Mr. Brown then moved to Brooklyn and began a productive period contributing to The Onion’s A.V. Club, Skeptic magazine, Vanity Fair, True/Slant, The Huffington Post and more. He joined up with Enlighten the Vote, a political action committee supporting separation between church and state, as Director of Communications—culminating in an appearance on Fox News. He started to write his second book, then called Hot, Fat, and Clouded, a takedown of American pundits—which finally reached the public last year. In 2009 he envisioned Project PM as a means to improve the quality and accuracy of information in the blogosphere.
Then something fortuitous happened that would change the course of his life.
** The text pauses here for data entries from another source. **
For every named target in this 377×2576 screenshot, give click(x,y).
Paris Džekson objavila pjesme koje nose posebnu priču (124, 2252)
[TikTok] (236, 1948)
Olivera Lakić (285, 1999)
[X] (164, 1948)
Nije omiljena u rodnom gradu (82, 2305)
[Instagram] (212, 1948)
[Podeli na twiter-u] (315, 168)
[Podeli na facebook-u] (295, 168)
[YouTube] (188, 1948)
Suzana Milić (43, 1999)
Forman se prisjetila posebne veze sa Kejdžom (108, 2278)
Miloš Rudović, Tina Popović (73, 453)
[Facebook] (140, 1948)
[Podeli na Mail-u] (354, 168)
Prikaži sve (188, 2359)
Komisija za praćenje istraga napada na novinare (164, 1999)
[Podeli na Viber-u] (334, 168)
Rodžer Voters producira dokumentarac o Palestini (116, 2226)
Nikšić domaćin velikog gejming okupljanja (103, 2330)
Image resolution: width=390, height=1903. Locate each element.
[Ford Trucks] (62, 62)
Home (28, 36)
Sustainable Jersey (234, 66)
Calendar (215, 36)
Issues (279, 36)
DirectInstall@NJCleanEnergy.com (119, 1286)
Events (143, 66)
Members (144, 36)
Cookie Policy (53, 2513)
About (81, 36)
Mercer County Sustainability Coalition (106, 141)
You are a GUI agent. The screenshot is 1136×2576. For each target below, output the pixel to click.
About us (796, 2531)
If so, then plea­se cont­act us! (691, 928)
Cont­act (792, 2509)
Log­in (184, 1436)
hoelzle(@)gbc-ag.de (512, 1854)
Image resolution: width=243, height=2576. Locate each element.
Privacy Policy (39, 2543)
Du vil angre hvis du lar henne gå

While WikiLeaks was making landmark disclosures, in Australia, Anonymous launched its first protest directed against a government. As one who’d been thinking about what the Internet could do for social movements, Mr. Brown was rapt, and predicted that this development would have “significant consequences for the nation-state.” Over the course of the next year he became more involved. This is where his skills really shined: he was far too effective as a strategist, organizing people, delegating tasks, and distributing information. For his role in the ongoing cyber revolution, the state wants Barrett Brown stopped.
But through it all, he holds onto that humor and wit which he had to begin with, fascinating followers with hilarious, improvised mumbled remarks, in venues as varied as RT or live TinyChat sessions. He was funny, hyperbolic, and irreverent, and became impossible to dismiss as a personality on the online activism scene—whether you loved or hated him. The FBI didn’t find his passionate rant about their investigation of him and his mother all that humorous, though. So they threw him in jail, turning a gonzo journalist into a political prisoner. But his ability to keep on finding amusement in his situation, and to make others laugh, really comes through within the many brilliant pieces he’s written from behind bars.
This is all to say that the US government does not appreciate satire. They claim to support free speech, and pledge that they won’t lock up journalists, yet the First Amendment was deeply compromised in the copious charges against Barrett Brown that have kept him imprisoned for so long. On Thursday, the government will argue that Brown is not a serious journalist, even though writing has been his sole source of income since he was a teenager. It’s important that we don’t believe them. Regardless of what happens, Brown will continue to do what he does best.